Nigeria is arguably divided 50/50 by Christianity and Islam with the south being predominantly Christian and the north being predominantly Muslim. Data shows that northern Nigeria is disproportionately affected by poverty and health issues when compared to southern Nigeria (for instance, higher rates of malaria, cholera, poverty, malnutrition, hunger, etc). To combat these issues, national efforts have focused largely on vertical approaches to these public health issues, which was the approach taken to eradicate polio via the Global Polio Eradication Initiative (GPEI). However, there has been a current shift in global health trends to health systems strengthening as a new public health approach. Also, the failure to eradicate polio in countries such as Nigeria further heightens the need for this approach and the need to comprehend the underlying issues exacerbating the spread of polio.

As mentioned, northern Nigeria is plagued by many issues, most of which is intertwined with the recent insurgence of Boko Haram.
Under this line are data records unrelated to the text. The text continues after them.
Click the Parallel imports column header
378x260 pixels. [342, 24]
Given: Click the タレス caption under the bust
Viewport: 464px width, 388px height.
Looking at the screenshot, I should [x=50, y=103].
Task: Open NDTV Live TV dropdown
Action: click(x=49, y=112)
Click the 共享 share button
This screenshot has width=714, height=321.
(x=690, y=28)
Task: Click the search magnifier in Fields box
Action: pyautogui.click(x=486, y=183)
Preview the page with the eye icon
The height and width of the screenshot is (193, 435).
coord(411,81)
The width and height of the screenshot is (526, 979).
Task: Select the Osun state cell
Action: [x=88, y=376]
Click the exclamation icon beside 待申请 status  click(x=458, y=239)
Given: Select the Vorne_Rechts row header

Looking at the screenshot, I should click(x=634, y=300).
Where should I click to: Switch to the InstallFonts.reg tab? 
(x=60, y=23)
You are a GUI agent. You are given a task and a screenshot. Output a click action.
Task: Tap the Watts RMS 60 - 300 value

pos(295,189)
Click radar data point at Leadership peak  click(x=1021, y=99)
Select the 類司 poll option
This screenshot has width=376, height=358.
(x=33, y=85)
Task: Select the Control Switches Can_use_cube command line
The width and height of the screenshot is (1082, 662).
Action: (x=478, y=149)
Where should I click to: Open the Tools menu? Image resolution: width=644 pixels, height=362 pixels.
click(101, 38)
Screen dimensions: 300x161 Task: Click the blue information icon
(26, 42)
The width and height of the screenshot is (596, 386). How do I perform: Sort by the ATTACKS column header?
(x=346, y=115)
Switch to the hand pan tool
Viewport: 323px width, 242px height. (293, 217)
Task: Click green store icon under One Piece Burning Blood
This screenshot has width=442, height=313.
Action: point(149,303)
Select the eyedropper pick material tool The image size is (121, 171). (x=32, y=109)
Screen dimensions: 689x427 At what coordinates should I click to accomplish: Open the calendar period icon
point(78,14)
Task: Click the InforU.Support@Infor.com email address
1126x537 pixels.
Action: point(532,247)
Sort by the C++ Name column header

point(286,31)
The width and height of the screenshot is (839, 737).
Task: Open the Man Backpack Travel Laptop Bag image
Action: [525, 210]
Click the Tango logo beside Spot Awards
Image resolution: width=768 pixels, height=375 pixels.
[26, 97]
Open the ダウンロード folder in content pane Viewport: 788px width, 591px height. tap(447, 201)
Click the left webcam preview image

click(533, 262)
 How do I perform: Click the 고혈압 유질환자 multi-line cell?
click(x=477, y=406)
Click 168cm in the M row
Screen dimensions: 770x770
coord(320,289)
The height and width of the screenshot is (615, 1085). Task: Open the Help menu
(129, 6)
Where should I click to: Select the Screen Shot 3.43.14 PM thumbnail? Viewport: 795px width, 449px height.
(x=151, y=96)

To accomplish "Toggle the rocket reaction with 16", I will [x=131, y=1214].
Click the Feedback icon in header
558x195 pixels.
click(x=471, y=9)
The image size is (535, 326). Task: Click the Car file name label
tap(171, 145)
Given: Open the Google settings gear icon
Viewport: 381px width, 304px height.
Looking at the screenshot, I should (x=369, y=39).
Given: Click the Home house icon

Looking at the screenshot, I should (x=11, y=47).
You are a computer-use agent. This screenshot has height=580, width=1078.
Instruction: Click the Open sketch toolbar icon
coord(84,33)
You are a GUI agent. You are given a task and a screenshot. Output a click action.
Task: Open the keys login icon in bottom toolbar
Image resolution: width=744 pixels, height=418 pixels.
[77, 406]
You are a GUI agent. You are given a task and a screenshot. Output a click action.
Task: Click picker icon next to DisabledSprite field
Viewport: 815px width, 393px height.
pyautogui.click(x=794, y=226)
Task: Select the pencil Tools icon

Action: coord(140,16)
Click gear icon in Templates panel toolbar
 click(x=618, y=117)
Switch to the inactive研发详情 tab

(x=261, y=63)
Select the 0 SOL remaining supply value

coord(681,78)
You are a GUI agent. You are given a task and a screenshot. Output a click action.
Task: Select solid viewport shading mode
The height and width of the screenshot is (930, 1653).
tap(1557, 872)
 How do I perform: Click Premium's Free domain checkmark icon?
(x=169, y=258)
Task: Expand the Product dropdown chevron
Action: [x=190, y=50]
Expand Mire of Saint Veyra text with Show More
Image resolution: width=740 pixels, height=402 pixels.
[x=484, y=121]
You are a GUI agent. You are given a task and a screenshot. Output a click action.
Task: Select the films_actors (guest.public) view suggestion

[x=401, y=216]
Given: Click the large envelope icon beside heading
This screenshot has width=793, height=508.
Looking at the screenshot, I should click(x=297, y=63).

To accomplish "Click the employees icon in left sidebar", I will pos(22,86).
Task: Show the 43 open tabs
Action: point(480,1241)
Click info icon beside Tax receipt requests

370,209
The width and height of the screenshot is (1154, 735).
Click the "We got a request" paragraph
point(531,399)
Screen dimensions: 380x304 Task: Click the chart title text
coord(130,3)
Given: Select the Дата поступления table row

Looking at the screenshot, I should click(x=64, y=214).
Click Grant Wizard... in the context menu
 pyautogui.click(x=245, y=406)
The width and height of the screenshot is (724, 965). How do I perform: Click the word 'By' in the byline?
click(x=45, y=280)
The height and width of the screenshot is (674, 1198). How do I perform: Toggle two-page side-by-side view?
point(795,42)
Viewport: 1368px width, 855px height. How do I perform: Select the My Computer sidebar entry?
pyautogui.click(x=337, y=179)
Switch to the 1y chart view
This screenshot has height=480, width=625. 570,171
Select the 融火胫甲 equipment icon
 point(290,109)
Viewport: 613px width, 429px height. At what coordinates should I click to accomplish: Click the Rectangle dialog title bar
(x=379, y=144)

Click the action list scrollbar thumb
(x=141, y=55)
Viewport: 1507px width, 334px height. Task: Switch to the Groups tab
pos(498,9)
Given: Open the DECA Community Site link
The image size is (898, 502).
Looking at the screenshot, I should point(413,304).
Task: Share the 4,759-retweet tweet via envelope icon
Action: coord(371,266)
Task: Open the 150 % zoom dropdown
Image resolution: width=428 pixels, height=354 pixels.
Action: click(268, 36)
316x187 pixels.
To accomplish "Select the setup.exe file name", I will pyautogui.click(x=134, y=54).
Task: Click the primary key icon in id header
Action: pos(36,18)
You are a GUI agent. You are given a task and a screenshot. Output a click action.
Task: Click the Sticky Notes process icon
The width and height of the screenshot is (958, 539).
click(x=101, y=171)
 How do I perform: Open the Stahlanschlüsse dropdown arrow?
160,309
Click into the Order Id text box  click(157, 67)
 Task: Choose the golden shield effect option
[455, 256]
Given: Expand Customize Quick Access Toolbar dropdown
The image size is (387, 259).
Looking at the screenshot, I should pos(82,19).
It is difficult to use a strictly vertical approach to scale up polio efforts when a huge influence on the community, Boko Haram, continually thwarts these efforts. Due to the presence of Boko Haram, there has been an increase in distrust of the government and deteriorating security, compounded with low levels of education creating a melting pot that is ripe for continued spread of the disease.

Despite these set backs, the number of cases in Nigeria has dropped indicating that is it possible to eradicate the disease once and for all. Also, Nigeria’s successful elimination of Ebola shows that the government is capable is responding swiftly and effectively to public health issues. However in order to replicate this success in polio, Nigeria would need to scale up polio immunization efforts by increasing community engagement and use of community health workers and integrating polio vaccination to other immunization efforts and possibly maternal and child health treatment cascade as a whole.